En el apartamento, Jenna había conseguido tranquilizarse un tanto tras las amargas e inesperadas noticias de Laila.

¿Qué había pensado Karim de la visita? Con un poco de suerte no sería difícil de explicar. En todo caso, más bien se había quedado embobado con ella.

Karim volvió con una expresión nueva para ella, una mezcla de asombro y… ¿qué? ¿Esperanza?

—¿Cómo es que conoces a Laila Badir, mamá?

—Fue paciente mía. No por mucho tiempo.

—¿Siempre lloras por tus pacientes?

—A veces.

La expresión de Karim cambió. Ésta la conocía muy bien; la había visto cientos de veces en el rostro de su padre.

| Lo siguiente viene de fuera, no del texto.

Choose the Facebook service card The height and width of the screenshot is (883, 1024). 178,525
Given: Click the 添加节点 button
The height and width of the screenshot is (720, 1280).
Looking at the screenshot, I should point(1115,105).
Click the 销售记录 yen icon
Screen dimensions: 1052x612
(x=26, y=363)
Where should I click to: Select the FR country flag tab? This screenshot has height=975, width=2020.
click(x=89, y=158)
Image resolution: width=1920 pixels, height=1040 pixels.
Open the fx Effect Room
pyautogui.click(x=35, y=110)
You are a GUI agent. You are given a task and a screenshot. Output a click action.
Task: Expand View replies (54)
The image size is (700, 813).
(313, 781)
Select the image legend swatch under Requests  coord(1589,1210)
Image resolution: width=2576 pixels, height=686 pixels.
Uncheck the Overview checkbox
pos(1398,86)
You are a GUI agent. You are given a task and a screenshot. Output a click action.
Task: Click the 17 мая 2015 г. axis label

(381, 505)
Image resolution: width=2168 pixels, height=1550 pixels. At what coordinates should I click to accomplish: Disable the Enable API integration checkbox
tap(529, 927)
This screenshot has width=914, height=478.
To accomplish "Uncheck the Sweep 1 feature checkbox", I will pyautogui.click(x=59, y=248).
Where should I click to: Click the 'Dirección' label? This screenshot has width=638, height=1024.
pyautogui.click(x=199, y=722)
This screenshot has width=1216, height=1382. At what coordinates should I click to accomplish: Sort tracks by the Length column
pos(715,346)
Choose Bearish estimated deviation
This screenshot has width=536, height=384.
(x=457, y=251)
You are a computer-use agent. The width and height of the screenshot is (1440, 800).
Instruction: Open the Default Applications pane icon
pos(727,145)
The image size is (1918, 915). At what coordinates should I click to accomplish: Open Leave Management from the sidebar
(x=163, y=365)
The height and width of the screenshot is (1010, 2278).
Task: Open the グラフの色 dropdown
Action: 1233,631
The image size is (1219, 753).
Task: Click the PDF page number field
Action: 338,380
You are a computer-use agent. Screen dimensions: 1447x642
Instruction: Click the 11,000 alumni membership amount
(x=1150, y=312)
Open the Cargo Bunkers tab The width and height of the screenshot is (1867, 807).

Con los ojos inexpresivos, tan frío y distante con ella como si fuera de otro planeta, Karim meneó lentamente la cabeza y se metió en su cuarto.

Tras una noche de sueño irregular y un brusco «Hasta luego» de su hijo antes de marcharse por la mañana, Jenna intentaba concentrarse en los problemas de su primer paciente cuando Barbara, su nueva secretaria, la llamó por el interfono.

La política de Jenna, como de la mayoría de sus colegas, era que las sesiones sólo podían interrumpirse en caso de emergencia.

—¿Sí?

—Jenna, aquí fuera hay una agente de policía. Dice que es importante.

Su primer pensamiento fue para Karim. Luego, sin saber por qué, pensó en Laila.

La mujer policía vestía de paisano.

—Detective Sue Keller —dijo, enseñándole la placa—. ¿Es usted la doctora Jenna Sorrel?

—Sí. ¿Qué ocurre?

—¿Conoce al señor y la señora Cameron Chandler?

—Sí. Oh, Dios mío. ¿Qué pasa ahora?

—¿Alguno de los dos es paciente suyo?

—No.

—Entonces puede que le pida una declaración más tarde. Sólo necesito información.

—Dígame qué ha ocurrido.

—La señora Chandler está en el Mass General.

—¿Es muy grave?

—¿Es amiga suya, señora?

—Sí.

—Entonces quizá quiera ir a verla. Está muy grave.